I will do it with words, if words mean anything to you.
--from “Melting City” by Eric Gamalinda
I walk along the length of a stone-and-gravel garden
and feel without looking how the fifteen stones
appear and disappear. I had not expected the space
to be defined by a wall made of clay boiled in oil
—from “Archipelago” by Arthur Sze
Within my body
there’s a city—
—from “Downward Facing Dog” by Leza Lowitz
I avert my eyes to this slippery dumbfoundness
lines meander over a ricochet someplace
--from “vote” by kari edwards
My impatience can never reach
the end of you.
--from “Opera (ET club mix with Chris Bowden’s saxophone solo)” by Barry Schwabsky
This is the moral for inventing ecstasies
Freed from the clutch of memory
I eat the eagle’s windy branches
My eye the lion’s cave
Silver fluids fix my voice
That sings The World and I Are One
—from “Coat of Arms” by Philip Lamantia
I saw what those artists saw—
someone half in love with herself
and half in love with the world
—from “January 18, 1979” by John Yau
Yep, there's a lot of Title Pages -- at the moment, the manuscript is something like 475 pages long. For me, a thin poetry book would be anemic (just ask moi Buddha belly).
(This isn't the first time I've raised this topic but, yes, the scale of the book, to me, is fundamental to its art. It's true that many poetry books are slim (less than 100 pages) but that's been an economic constraint which is not always the same as to what it aesthetically should be. I am looking at a book now that is supposed to be part of a trilogy; I ordered the earlier two parts of the trilogy. Said trilogy would have totalled less than 200 pages had there been a way to put them together in one book. I can tell you that, for this particular project, I would have preferred a single book. This is not to say that certain other poetry books should be "slim," but for poetry books to be thin should not be a given -- particularly if it's that oxymoron "poetry economics" that dictate it to be so.)
I've been an editor for as long as I've been a poet and one of the results of such role has been that the people I've met have been reluctant to edit me. Well, I've been lucky to be working these past few weeks with the editor assigned to me by Marsh Hawk Press: poet, critic and editor Thomas Fink.
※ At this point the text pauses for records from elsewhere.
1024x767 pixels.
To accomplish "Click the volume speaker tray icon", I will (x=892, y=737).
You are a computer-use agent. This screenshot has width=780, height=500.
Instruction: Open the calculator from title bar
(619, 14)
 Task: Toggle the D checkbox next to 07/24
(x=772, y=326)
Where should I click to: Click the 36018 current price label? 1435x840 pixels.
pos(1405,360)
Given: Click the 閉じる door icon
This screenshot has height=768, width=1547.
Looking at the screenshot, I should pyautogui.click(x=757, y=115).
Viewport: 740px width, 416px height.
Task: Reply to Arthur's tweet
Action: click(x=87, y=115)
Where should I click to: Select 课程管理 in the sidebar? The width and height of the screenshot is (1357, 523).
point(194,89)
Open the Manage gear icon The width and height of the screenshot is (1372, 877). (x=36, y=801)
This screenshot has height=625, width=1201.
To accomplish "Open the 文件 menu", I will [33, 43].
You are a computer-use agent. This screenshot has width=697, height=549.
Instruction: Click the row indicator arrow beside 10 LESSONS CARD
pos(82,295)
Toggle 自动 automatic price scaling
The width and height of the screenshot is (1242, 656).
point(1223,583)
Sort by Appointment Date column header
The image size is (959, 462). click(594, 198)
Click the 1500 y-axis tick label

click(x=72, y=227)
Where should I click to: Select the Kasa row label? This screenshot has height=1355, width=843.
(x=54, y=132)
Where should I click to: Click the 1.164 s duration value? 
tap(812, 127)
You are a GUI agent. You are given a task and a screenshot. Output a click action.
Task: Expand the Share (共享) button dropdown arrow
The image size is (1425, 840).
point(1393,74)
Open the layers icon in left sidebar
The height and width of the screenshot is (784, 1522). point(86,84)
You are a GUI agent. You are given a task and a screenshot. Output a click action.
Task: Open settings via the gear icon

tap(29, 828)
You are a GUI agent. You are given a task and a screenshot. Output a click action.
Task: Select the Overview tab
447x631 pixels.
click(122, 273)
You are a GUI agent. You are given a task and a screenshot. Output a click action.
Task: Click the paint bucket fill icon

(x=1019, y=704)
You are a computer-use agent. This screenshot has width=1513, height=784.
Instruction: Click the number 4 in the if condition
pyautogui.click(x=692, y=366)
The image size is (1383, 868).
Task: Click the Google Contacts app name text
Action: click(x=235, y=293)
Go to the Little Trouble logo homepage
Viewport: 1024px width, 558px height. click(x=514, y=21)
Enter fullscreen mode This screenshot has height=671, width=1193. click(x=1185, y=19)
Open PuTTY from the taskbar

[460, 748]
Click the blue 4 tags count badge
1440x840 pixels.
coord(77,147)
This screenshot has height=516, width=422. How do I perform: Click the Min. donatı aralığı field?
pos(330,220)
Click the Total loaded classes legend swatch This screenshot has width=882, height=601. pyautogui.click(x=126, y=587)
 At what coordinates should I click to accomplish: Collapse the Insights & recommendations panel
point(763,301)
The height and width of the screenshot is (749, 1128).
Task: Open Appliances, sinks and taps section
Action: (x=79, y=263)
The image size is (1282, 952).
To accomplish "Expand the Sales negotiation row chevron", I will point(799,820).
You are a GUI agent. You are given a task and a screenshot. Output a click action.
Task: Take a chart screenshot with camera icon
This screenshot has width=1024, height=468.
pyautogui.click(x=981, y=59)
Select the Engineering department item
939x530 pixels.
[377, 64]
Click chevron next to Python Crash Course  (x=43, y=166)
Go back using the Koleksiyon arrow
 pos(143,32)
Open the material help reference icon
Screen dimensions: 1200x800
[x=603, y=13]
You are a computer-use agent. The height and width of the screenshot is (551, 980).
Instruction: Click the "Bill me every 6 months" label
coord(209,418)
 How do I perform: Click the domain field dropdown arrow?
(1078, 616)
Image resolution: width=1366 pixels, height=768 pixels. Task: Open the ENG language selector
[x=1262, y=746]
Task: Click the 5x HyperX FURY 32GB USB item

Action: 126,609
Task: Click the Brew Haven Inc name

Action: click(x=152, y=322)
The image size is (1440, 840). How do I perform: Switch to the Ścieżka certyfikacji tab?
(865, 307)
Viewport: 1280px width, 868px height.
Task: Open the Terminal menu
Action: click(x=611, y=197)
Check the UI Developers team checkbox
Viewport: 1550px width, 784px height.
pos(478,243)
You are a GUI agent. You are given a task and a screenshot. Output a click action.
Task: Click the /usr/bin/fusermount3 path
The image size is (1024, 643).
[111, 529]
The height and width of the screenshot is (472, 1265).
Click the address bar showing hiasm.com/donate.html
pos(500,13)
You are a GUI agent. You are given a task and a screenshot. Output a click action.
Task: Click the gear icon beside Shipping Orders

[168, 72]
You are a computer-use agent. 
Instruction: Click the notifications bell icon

Tom -- Thank you! The experience has been a joy. And, yes, I confess to earlier nervousness as I've never gone through an editing of a manuscript like this before in that I've usually been on the other side of the experience.
One of the things I was most curious about was on Tom's reaction to the section of the manuscript that reprints the 100 poems I wrote in 15 days a la "first draft, last draft" a few months ago (via Gasps, my Poem Blog). I think I made two or three copyedits before I sent off those poems to Tom. Well, here are the stats:
Tom made 17 comments, of which eight were typos. The other nine were suggestions, of which I abided by eight.
I'm delighted by this result -- I believe this means my Rinzai breath has come to have a certain rigorous vigor.
And now that I've done that -- I think, what next? Or, rather: how next?
And I recall the artist Theresa Chong who once told me that when she felt herself having reached a certain level in a project and wanted to do something new, she often attempted to do the exact opposite of what she's been doing. That, for one, is how I'd moved from the prose poem form to couplets.
Well, after this 2005 book of mine -- estimated to be between 450 to 500 pages, the opposite is ... Silence.
...some of my favorite poets write silence...
Monday, July 19, 2004
PEOPLE. PLEASE. Don't involve moi golden name without please to check with me. I don't have time at this moment to check my Archives and so I'm not saying at this moment that Stephen Burt misquoted me (though I'ma pretty sure I am misquoted OUT OF CONTEXT). And it's certainly possible that my earlier blather on this issue didn't reflect my true feelings on this matter since I write my blog posts generally off the cuff and often with the brain turned off. But the way I'm quoted in this Boston Globe article (to which I was pointed to by Jordan) doesn't quite reflect my true views. Here are the two paragraphs of the article:
"DOES POETRY NEED muckrakers? The secretive operators of the website Foetry (www.foetry.com), a self-described "American poetry watchdog," certainly think so. They promise, from behind a cloak of anonymity, to uncover scandals among the publishers of contemporary poetry, dishing dirt on "fraudulent `contests,"' as their homepage has it, "tracking the sycophants," "naming the names," and generally cleaning house.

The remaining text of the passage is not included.